A large recording studio in Nashville hosted a traveling lab and offered free tests to working musicians. As one of them, she and a friend went one afternoon. The traveling lab had a long line of cars outside it. She describes a very measured, regimented approach to testing. Everyone was required to wear a mask and wait in their cars for their turn. While she was given a painful nose swab for COVID-19, she was particularly interested in the antibody test. She is one of many people who wonders if she might have already had COVID-19 and didn’t know it. 

Dr. Anthony Fauci, director of the National Institute of Allergy and Infectious Diseases, recently told NBC, “There may be many people out there, and I suspect there are a fair amount, that have been infected, were asymptomatic and didn’t know it.”

In January, she fought off what she thought was a sinus infection that turned into a dry, painful cough. As someone who is high risk, it would be a relief to know that she has had it and may have built some measure of immunity.

“It would ease my mind,” she says. “It could free me up to not feel quite as claustrophobic.” 

As quarantine has stretched on, people are growing more impatient for an end to it. A vaccine is at best a year away, and while some say the economy can’t be reopened until then, many people are at the end of their savings and their wits. As officials discuss reopening, it’s clear we are in a terrible position. To reopen too early could mean a longer pandemic with more spikes in infection; to remain closed too long means loss of income, loss of housing, and a rise in poverty.

________________________________________

**EXERCISE AIM**
Copy the COVID-19 testing passage from "A large recording" to "COVID-19 and didn’t know it.", renaming every "traveling lab" as "mobile clinic".

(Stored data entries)
________________________________________

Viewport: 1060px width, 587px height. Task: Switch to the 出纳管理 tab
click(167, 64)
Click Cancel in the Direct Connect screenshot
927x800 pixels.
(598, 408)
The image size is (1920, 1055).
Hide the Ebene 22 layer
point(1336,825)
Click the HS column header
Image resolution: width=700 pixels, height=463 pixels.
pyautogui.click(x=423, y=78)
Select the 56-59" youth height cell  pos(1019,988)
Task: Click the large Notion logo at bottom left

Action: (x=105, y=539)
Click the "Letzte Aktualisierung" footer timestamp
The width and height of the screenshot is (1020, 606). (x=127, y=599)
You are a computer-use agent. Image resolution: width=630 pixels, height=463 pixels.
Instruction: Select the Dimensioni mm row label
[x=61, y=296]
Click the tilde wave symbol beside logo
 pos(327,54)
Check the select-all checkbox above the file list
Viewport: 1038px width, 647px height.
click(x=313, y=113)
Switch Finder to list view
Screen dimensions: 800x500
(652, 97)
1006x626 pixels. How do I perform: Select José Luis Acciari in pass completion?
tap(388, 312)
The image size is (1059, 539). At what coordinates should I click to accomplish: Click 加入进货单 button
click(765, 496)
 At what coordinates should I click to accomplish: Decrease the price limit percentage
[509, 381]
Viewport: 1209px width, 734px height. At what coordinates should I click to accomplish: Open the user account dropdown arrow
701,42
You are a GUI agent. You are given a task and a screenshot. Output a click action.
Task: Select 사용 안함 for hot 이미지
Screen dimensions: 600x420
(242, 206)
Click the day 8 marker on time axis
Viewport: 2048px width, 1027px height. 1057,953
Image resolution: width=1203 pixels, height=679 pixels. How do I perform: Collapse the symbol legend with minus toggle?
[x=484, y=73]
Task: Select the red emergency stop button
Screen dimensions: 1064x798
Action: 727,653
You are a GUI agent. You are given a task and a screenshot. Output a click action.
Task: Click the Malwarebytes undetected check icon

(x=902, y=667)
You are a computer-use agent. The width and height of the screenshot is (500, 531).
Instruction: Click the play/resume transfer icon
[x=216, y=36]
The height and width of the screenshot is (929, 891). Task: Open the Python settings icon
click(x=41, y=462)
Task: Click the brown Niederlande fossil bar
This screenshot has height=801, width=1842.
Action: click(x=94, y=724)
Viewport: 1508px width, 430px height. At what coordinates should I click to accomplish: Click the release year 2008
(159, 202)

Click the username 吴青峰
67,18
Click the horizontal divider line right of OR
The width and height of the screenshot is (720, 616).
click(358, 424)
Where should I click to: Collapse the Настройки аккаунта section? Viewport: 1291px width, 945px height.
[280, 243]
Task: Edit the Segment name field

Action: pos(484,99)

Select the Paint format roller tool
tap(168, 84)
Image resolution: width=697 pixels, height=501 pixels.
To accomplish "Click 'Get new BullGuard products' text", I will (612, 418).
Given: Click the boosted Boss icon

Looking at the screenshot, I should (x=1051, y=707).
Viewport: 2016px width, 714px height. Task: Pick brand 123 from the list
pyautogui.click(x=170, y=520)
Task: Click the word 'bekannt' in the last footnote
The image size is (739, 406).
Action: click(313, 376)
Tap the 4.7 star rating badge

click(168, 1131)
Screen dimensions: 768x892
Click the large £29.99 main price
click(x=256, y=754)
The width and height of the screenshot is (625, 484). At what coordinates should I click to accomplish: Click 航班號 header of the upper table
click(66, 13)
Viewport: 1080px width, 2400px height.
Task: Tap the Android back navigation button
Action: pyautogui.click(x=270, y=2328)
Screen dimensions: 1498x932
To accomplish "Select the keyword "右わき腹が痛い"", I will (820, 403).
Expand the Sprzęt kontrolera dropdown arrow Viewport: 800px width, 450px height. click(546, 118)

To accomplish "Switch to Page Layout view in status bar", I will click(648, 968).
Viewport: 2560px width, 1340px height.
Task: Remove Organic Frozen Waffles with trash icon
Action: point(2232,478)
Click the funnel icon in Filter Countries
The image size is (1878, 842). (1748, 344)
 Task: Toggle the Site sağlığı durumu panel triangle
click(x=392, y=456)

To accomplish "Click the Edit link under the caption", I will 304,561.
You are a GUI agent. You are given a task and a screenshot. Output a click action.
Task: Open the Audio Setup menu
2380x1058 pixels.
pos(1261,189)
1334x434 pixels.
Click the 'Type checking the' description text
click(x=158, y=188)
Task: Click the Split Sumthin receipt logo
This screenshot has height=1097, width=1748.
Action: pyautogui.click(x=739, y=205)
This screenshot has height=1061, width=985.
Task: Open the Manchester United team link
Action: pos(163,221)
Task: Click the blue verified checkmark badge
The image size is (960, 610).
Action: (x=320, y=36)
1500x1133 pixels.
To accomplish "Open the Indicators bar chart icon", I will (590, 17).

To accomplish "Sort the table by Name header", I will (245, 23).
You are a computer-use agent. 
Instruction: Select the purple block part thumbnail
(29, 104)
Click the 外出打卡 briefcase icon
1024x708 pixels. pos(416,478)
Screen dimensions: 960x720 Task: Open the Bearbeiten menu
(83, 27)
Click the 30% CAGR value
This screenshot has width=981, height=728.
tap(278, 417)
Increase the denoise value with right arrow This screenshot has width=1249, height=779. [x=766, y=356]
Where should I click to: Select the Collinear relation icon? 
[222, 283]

________________________________________

**SOLUTION TO THIS EXERCISE**
A large recording studio in Nashville hosted a mobile clinic and offered free tests to working musicians. As one of them, she and a friend went one afternoon. The mobile clinic had a long line of cars outside it. She describes a very measured, regimented approach to testing. Everyone was required to wear a mask and wait in their cars for their turn. While she was given a painful nose swab for COVID-19, she was particularly interested in the antibody test. She is one of many people who wonders if she might have already had COVID-19 and didn’t know it.